Tutti gli ultimi capitoli dei quattro vangeli pullulano di fatti connessi all’evento “impossibile” della Risurrezione: fatti nudi e crudi, privi di commenti a margine, scolpiti nella realtà dolorosa e incandescente di Gesù crocifisso e risorto.

E tuttavia, nonostante la colossale imponenza di questo avvenimento, cova nel cuore di ciascuno un’ultima perplessità che, come un tarlo, si insinua velenosa dipingendosi: allora, sui volti dei suoi amici, e oggi sui nostri.



Insomma, che Gesù sia veramente risorto, non ci si crede fino in fondo: non ci credettero gli apostoli davanti al sepolcro vuoto, alla pietra ribaltata, ai messaggi da Lui stesso consegnati alle donne – considerate fin da allora creature sentimentali e visionarie –; e non ci crediamo noi, vittime di una cultura nichilista, incapace di “sottomettere la ragione all’esperienza”, persuasa che niente, tanto meno un fantasma, possa “strapparci dal nulla”, un nulla nel quale siamo precipitati, specialmente nel “tempo sospeso” della pandemia.



Ma qual è il macroscopico indizio che, leggendo i vangeli, ci documenta questa caparbia incredulità cui si accompagna un sentimento di delusione amara e di paurosa incertezza? Emerge spesso che, quanti venivano raggiunti da Gesù risorto, difficilmente lo riconoscessero o che comunque tale riconoscimento fosse accompagnato da un sentimento di timore, se non addirittura di paura. Si è soliti dire che la paura acceca; ed esattamente da questa paura erano costantemente assaliti uomini e donne appartenenti all’entourage più ristretto di Gesù: una paura che li sgomentava, li confondeva, li faceva dubitare a tal punto che neppure a testimoni diretti che lo avevano visto, neppure a loro, erano disposti a credere (cfr. Mc 16,11-13).



Se i tre sinottici presentano versioni differenti in alcuni dettagli della narrazione, comune denominatore rimane il costante rifiuto ad ammettere l’evento della Risurrezione, cui peraltro Gesù stesso li aveva ripetutamente preparati. Appare strano come proprio i suoi, quelli che con Lui avevano condiviso tre anni di vita pubblica secondo una prossimità a nessun altro consentita, proprio loro potessero scambiarlo per un fantasma o – come accadde a Maria di Magdala presso il sepolcro vuoto – per il custode del giardino; ma anche Pietro con alcuni degli undici, dopo una nottata di pesca andata male, scorgendolo all’alba sulla riva del mare di Tiberiade, non si accorse subito che la sagoma, accanto alla brace appena allestita, era proprio quella di Gesù, presente in carne ed ossa! (Cfr. Gv 21,2-14).

Ma perché dunque non credevano al Signore risorto? E perché anche noi fatichiamo così tanto ad ammetterlo?
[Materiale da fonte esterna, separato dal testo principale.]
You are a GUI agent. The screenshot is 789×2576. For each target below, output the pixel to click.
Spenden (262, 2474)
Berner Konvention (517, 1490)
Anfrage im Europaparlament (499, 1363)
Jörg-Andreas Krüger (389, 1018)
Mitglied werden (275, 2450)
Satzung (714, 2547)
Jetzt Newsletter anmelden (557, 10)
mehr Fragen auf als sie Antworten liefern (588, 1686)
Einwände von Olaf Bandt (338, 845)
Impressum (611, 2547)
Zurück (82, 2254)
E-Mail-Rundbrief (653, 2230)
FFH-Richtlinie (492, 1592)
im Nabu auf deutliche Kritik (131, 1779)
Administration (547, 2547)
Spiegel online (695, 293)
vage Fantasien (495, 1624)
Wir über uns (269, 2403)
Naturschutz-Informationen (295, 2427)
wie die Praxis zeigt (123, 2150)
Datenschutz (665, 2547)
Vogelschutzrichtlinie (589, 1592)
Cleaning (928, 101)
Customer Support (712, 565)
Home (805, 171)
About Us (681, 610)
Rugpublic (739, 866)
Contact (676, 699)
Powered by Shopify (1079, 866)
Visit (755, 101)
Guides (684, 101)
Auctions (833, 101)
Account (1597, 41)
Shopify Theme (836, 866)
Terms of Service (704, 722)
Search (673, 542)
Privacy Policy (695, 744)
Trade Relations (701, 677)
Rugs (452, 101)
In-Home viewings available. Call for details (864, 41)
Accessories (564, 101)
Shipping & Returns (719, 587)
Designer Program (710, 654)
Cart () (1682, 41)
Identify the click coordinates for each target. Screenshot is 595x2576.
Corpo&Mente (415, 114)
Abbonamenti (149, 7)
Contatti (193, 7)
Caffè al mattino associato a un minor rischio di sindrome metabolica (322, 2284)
In un testo mirabile, Giussani parla di Cristo come “Il segno dei segni”: dopo aver sottolineato come tutto nella realtà sia segno perché, quello del segno, è stato ed è da sempre il metodo di Dio, Giussani aggiunge che anche la persona Cristo è un segno, pur trattandosi – puntualizza – di un “segno strano”. “Pretendeva infatti qualcosa di più: essere proprio quello di cui tutta la realtà è segno”. Fu esattamente per questo che “anche i discepoli dovettero avere fede in Lui, non videro Dio in Lui, videro Dio in Lui come oggetto della fede. Così che, pur vivendo nella carne, vissero tutta la loro vita nella fede” (cfr. Gal 2,20).

Per riconoscerlo quindi – allora come oggi – occorre “partire dalla carne”.

E dalla carne parte infatti Giovanni che, mentre si trova anche lui sulla barca con gli altri discepoli, rivolgendosi a Pietro, grida senza esitazione: “È il Signore!”. Nei tre anni di convivenza ha imparato ad essere leale con sé stesso, a dipendere dalla propria esperienza, a non tacitare l’istante di corrispondenza che gli fa vibrare il cuore.

Solo chi cede a questa corrispondenza, assecondando il suggerimento della realtà, può riconoscere Gesù risorto e ripetere con una certezza colma di speranza: “Non abbiamo mai visto nulla di simile”.